A cidade identifica no rosto dele um crime desconfortável, do qual todos são cúmplices. Ele, todavia, não reconhece rosto algum. Nem o próprio, no espelho.
Sobre essa tensão se equilibra Barba Ensopada de Sangue, quarto romance de Daniel Galera, paulista radicado em Porto Alegre que se afirma como um dos jovens autores mais celebrados da literatura contemporânea.
Dois fatos ligados ao novo livro dão a dimensão do autor no mercado editorial brasileiro: o romance chega às livrarias esta semana com direitos de publicação já comercializados para Estados Unidos, Itália, Inglaterra e Espanha, e uma adaptação para o cinema já anunciada pelo cineasta Karim Aïnouz - seu livro Até o Dia em que o Cão Morreu foi adaptado pelos diretores Beto Brant e Renato Ciasca, em 2007, sob o título Cão sem Dono.

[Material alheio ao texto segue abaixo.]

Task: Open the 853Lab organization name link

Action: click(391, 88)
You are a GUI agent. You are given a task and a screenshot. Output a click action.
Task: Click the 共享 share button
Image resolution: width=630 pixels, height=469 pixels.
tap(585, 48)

Em Porto Alegre, o protagonista de Barba é um sujeito ressentido por uma morte e por um rompimento na família. Em Garopaba, onde se passa a trama, ele é o neto de Gaudério, o gaúcho pavio curto do qual a cidade deu cabo em 1967.
- Meu pai me contou uma história parecida. Certa vez, apagaram a luz de um baile e diversas pessoas esfaquearam um homem. Decidi escrever um romance em volta desse assassinato - conta Galera.
A diferença é que o corpo de Gaudério desapareceu. Em seu lugar, restou uma poça de sangue. Quando o neto instala-se em Garopaba para tirar a história a limpo, descobre que o avô se tornou uma espécie de maldição sobre a qual impera o silêncio. Dificulta a investigação o fato de o protagonista ter uma doença que o impede de guardar feições por mais do que alguns minutos.
- A prosopagnosia é decisiva para compor o personagem emocionalmente. Por causa dela, ele é um cara fechado. Sem reconhecer as pessoas de imediato, ele corre risco o tempo todo - avalia o autor.
Há elementos em Barba Ensopada de Sangue que dialogam com o restante da obra de Galera, embora com uma "evolução da voz literária", conforme o autor de 33 anos. Repetem-se a relação entre homem e cão - a cadela Beta é uma personagem ainda mais importante do que o cusco sem nome de Até o Dia em que o Cão Morreu, de 2003 -, o clímax de violência cinematográfica de Mãos de Cavalo (2006) e um sempre presente ajuste de contas entre homem e mulher.
Após viver em Garopaba entre 2008 e 2009 - as enchentes de Santa Catarina aparecem como elemento para acentuar o colapso psicológico do protagonista -, Galera aprimora uma espécie de romance tátil. Apresenta um narrador cuidadoso, que observa, apalpa e cheira com toda a calma cada detalhe de cada cena, para depois seguir adiante.
Galera ao mesmo tempo oculta e valoriza os reais temas do romance. O mais evidente deles é a construção do mito: enquanto investiga a história do avô, o personagem estabelece a lenda sobre si mesmo. Em um nível mais profundo, observa-se que Gaudério e o neto embrenham-se nas matas de Garopaba pelo mesmo motivo: uma forma poética, mas também venenosa e irredutível, de lidar com o rancor.